_TASK PROMPT:_ The data that follows is to be given again, exactly as written.

● ● ●

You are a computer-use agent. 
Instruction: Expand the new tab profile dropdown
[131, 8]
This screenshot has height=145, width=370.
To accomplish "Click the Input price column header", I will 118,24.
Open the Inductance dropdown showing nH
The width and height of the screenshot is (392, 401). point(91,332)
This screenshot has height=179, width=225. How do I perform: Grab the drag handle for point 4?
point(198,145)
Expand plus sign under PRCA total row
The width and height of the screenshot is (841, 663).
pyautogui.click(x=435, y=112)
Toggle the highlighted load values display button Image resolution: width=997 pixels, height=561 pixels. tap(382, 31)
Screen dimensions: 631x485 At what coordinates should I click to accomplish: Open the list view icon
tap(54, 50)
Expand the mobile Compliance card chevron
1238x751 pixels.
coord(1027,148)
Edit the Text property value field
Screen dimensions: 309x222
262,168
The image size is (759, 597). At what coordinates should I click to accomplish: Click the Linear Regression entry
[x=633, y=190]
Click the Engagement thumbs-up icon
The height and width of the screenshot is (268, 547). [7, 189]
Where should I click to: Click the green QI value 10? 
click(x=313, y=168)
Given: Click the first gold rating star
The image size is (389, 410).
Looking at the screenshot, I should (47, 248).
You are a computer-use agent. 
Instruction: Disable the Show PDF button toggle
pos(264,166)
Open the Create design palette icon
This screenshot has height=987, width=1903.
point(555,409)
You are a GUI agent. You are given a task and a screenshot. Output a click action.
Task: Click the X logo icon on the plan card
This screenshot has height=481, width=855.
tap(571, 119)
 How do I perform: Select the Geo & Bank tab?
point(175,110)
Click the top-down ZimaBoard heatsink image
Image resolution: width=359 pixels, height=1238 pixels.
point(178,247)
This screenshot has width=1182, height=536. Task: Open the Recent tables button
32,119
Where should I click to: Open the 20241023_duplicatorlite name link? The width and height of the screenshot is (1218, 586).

● ● ●

_RESPONSE TO THE TASK:_
You are a computer-use agent. 
Instruction: Expand the new tab profile dropdown
[131, 8]
This screenshot has height=145, width=370.
To accomplish "Click the Input price column header", I will 118,24.
Open the Inductance dropdown showing nH
The width and height of the screenshot is (392, 401). point(91,332)
This screenshot has height=179, width=225. How do I perform: Grab the drag handle for point 4?
point(198,145)
Expand plus sign under PRCA total row
The width and height of the screenshot is (841, 663).
pyautogui.click(x=435, y=112)
Toggle the highlighted load values display button Image resolution: width=997 pixels, height=561 pixels. tap(382, 31)
Screen dimensions: 631x485 At what coordinates should I click to accomplish: Open the list view icon
tap(54, 50)
Expand the mobile Compliance card chevron
1238x751 pixels.
coord(1027,148)
Edit the Text property value field
Screen dimensions: 309x222
262,168
The image size is (759, 597). At what coordinates should I click to accomplish: Click the Linear Regression entry
[x=633, y=190]
Click the Engagement thumbs-up icon
The height and width of the screenshot is (268, 547). [7, 189]
Where should I click to: Click the green QI value 10? 
click(x=313, y=168)
Given: Click the first gold rating star
The image size is (389, 410).
Looking at the screenshot, I should (47, 248).
You are a computer-use agent. 
Instruction: Disable the Show PDF button toggle
pos(264,166)
Open the Create design palette icon
This screenshot has height=987, width=1903.
point(555,409)
You are a GUI agent. You are given a task and a screenshot. Output a click action.
Task: Click the X logo icon on the plan card
This screenshot has height=481, width=855.
tap(571, 119)
 How do I perform: Select the Geo & Bank tab?
point(175,110)
Click the top-down ZimaBoard heatsink image
Image resolution: width=359 pixels, height=1238 pixels.
point(178,247)
This screenshot has width=1182, height=536. Task: Open the Recent tables button
32,119
Where should I click to: Open the 20241023_duplicatorlite name link? The width and height of the screenshot is (1218, 586).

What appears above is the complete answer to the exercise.